**TASK REQUIREMENTS**
Please copy the entries from the start through the line that contains "Viewport: 776px width, 1316px height. 180,526", swapping "Select" for "Choose" and leaving everything else unchanged. Leave the pictures out.

-----

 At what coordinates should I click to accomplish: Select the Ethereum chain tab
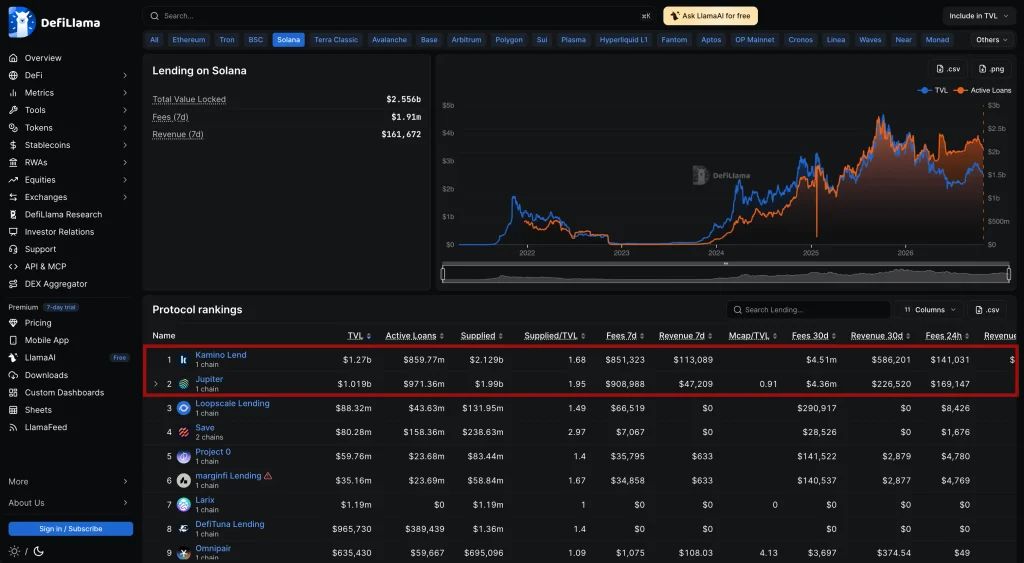[189, 40]
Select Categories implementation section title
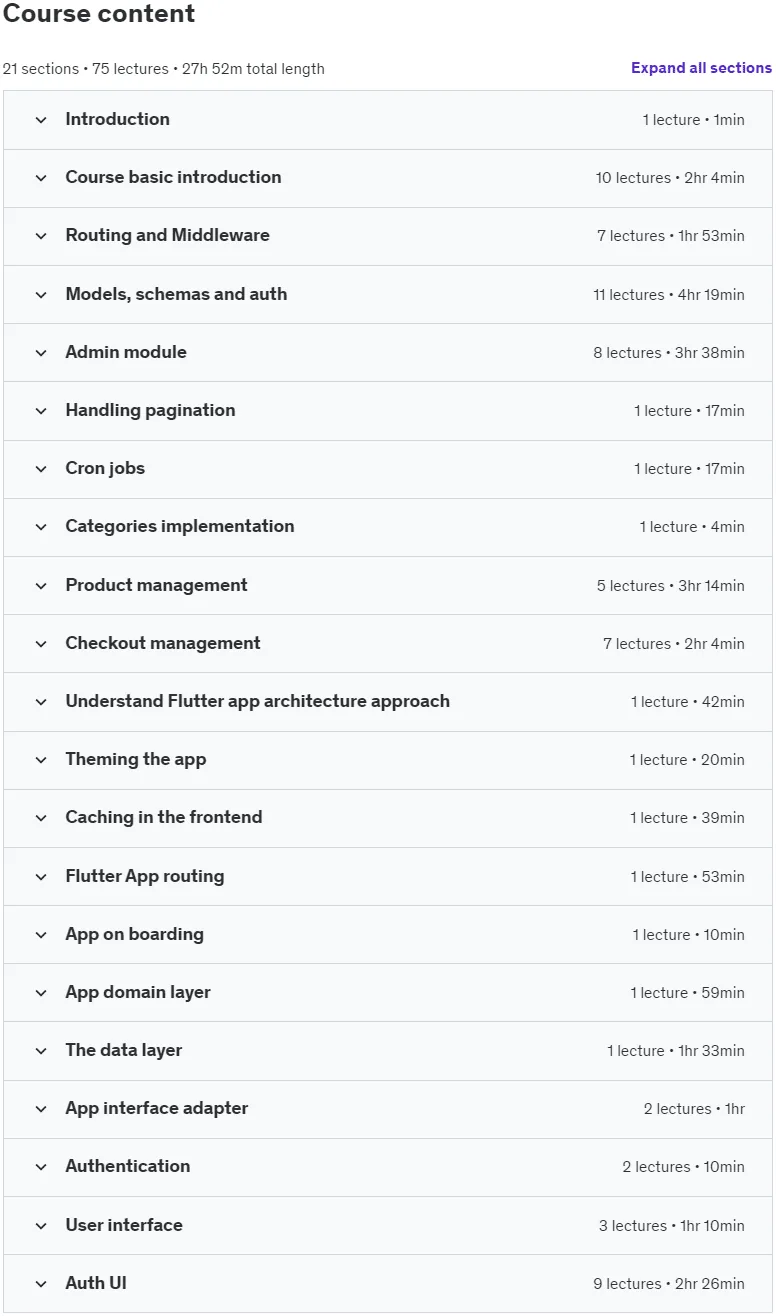Viewport: 776px width, 1316px height. 180,526
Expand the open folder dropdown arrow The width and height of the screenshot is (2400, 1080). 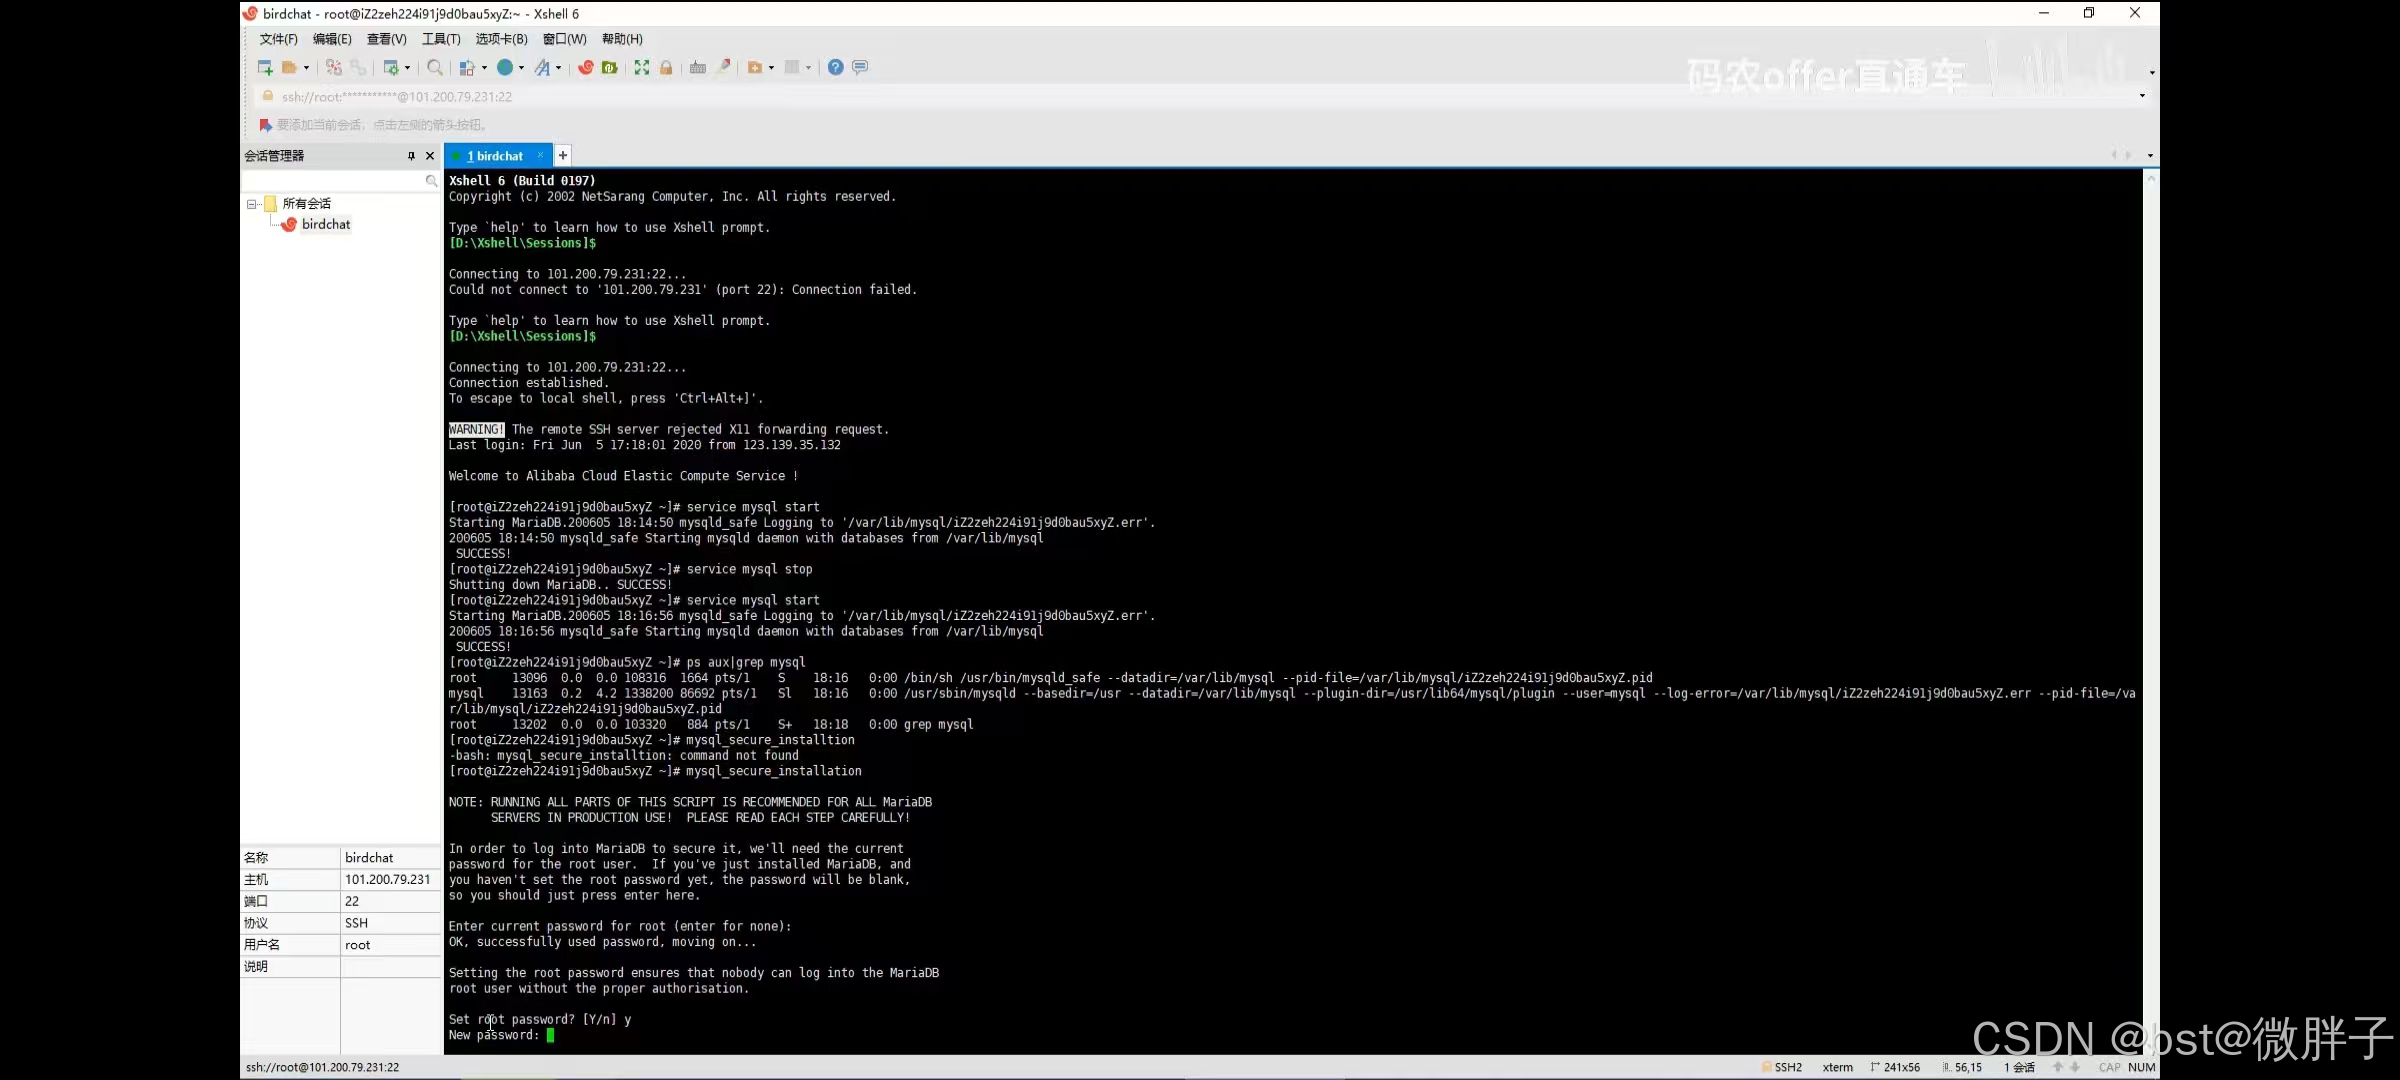coord(306,68)
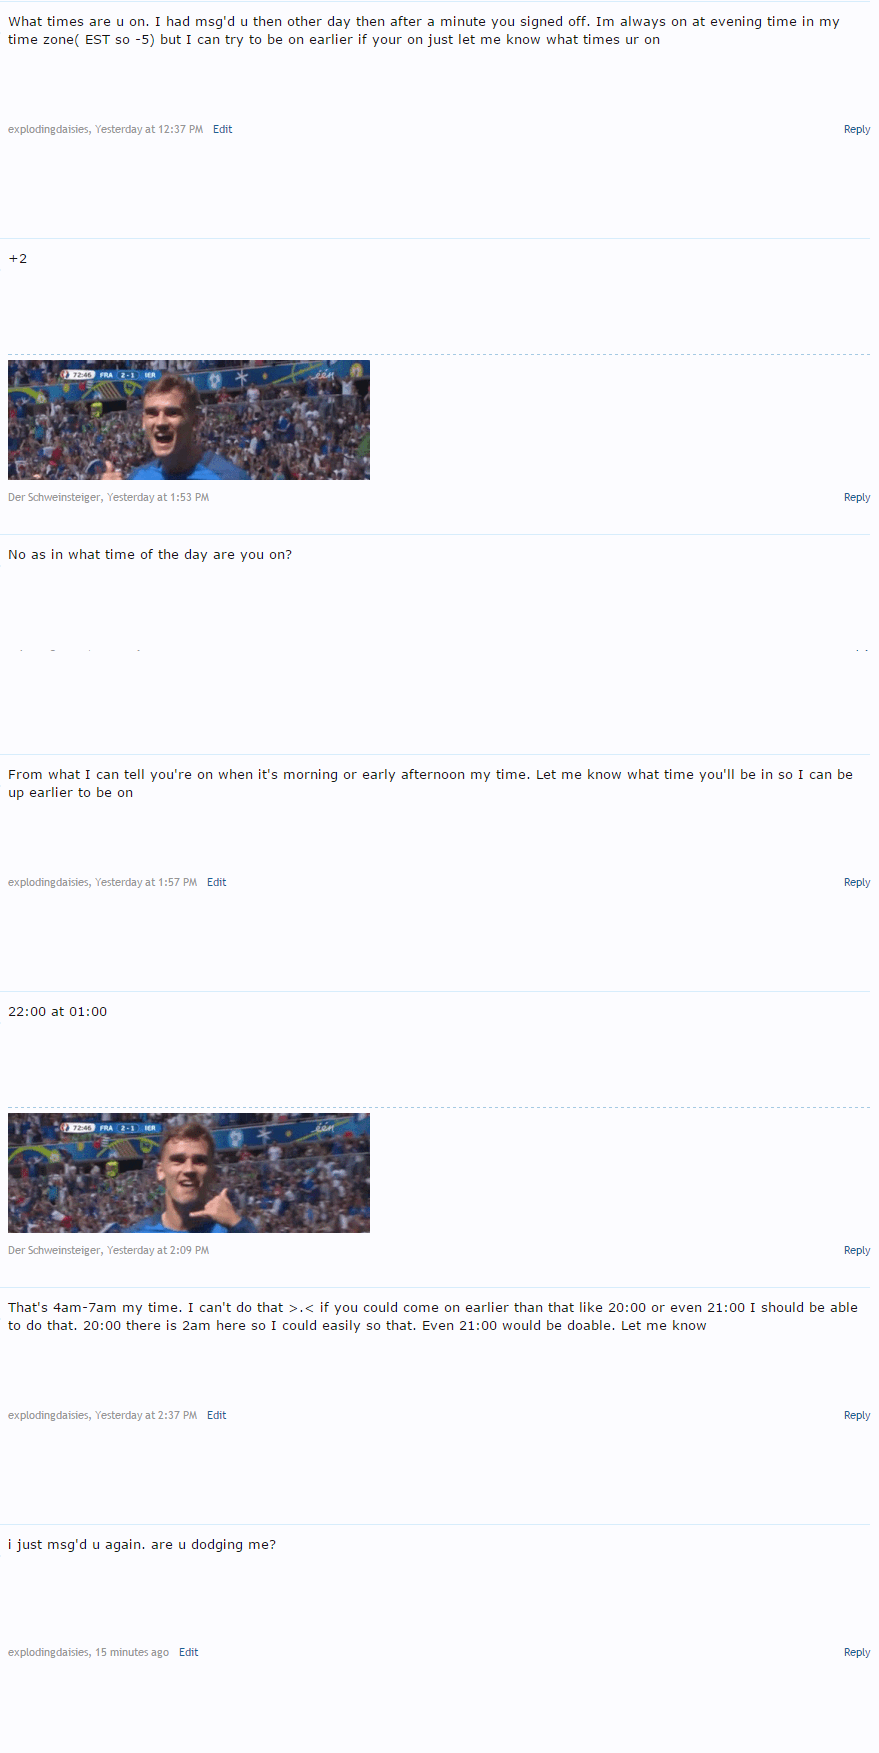The width and height of the screenshot is (879, 1753).
Task: Click the 'Yesterday at 1:53 PM' timestamp
Action: [158, 497]
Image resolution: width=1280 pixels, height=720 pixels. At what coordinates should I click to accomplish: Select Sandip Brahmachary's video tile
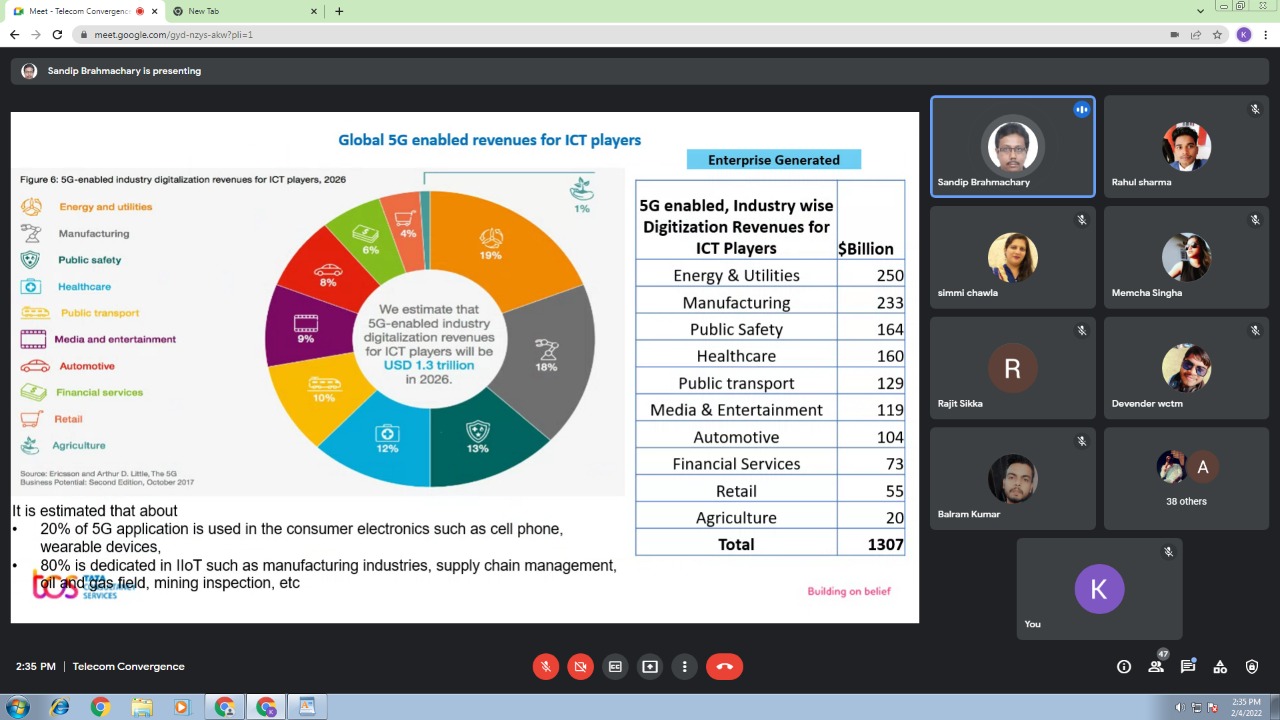pyautogui.click(x=1012, y=147)
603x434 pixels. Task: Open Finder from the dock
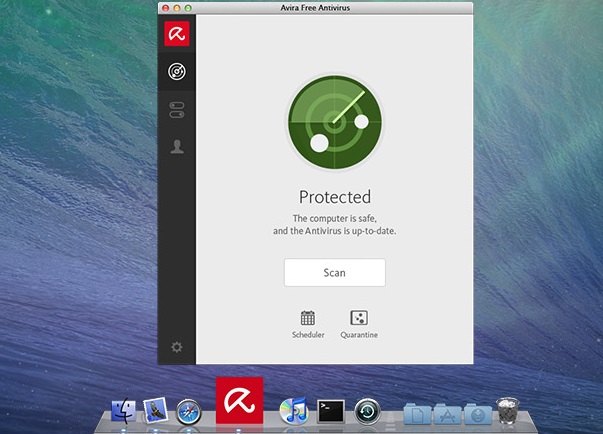(126, 411)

-----

**WRITTEN SOLUTION**
 At what coordinates should I click to accomplish: Choose the Ethereum chain tab
[189, 40]
Choose Categories implementation section title
Viewport: 776px width, 1316px height. 180,526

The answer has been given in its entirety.